In today’s Water Works, brought to you by AquiMax, employing subsurface drip irrigation systems in the production of alfalfa is proving beneficial in University of California field trials at the Kearney Agricultural Research and Extension Center. Researchers have found that subsurface drip can provide a boost to overall yields. In some instances, increases have been as high as 30 percent. Subsurface drip can also help alfalfa growers reduce the amount of water they are using when compared to other irrigation techniques.
“You’re delivering water right to the root system, you can recharge a field within a matter of a day or two,” said Statewide Alfalfa and Forage Extension Specialist Dan Putnam. “With many systems, particularly surface irrigation systems, it takes you days or even a week to irrigate an entire field.”
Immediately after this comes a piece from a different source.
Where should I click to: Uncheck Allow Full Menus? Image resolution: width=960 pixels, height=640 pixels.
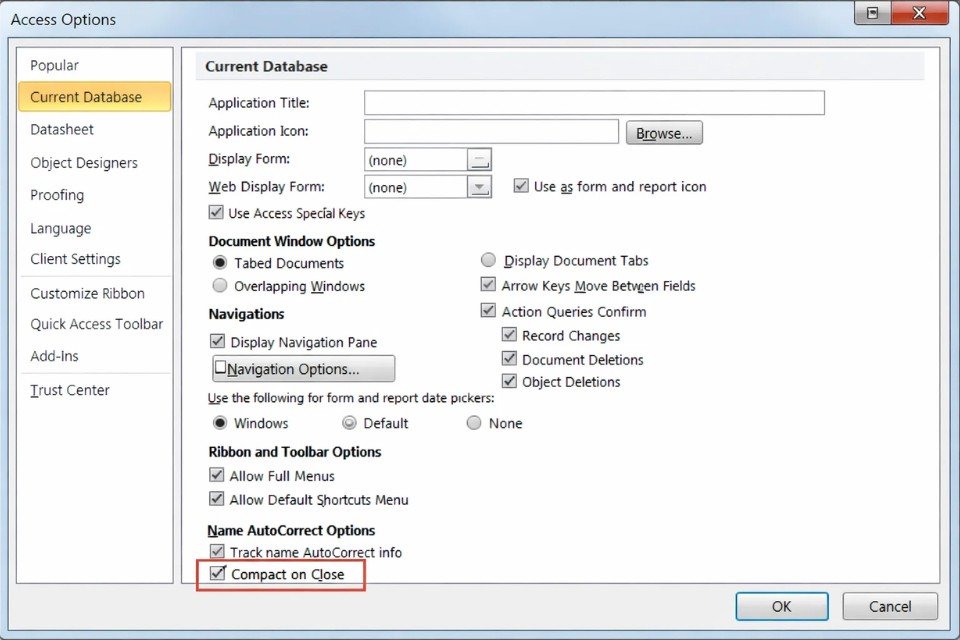pyautogui.click(x=216, y=476)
Subsurface drip irrigation systems can also assist growers to fine-tune their water needs, which also helps reduce overall water usage while benefitting crop health. “You can follow the needs of the crop. For example, if one week you need three inches of water you can apply three inches of water, which often times you can’t do with other systems,” Putnam noted.
The use of subsurface irrigation is not without its own set of challenges, however. The cost of subsurface drip can be substantially more when compared to other irrigation methods, such as gravity-fed systems. Another issue that can be costly is damage to the irrigation lines caused by rodents.
“Alfalfa is really an ideal habitat for gophers and other kinds of rodents, and this has really been the bane of those people who have tackled drip irrigation in alfalfa. You really have to take a no-holds-barred control measure for gopher management in the case of alfalfa with drip irrigation,” said Putnam. “I would recommend that growers really take a very concentrated view of gopher management if they’re going to tackle drip irrigation.”
Listen to Putnam’s interview below.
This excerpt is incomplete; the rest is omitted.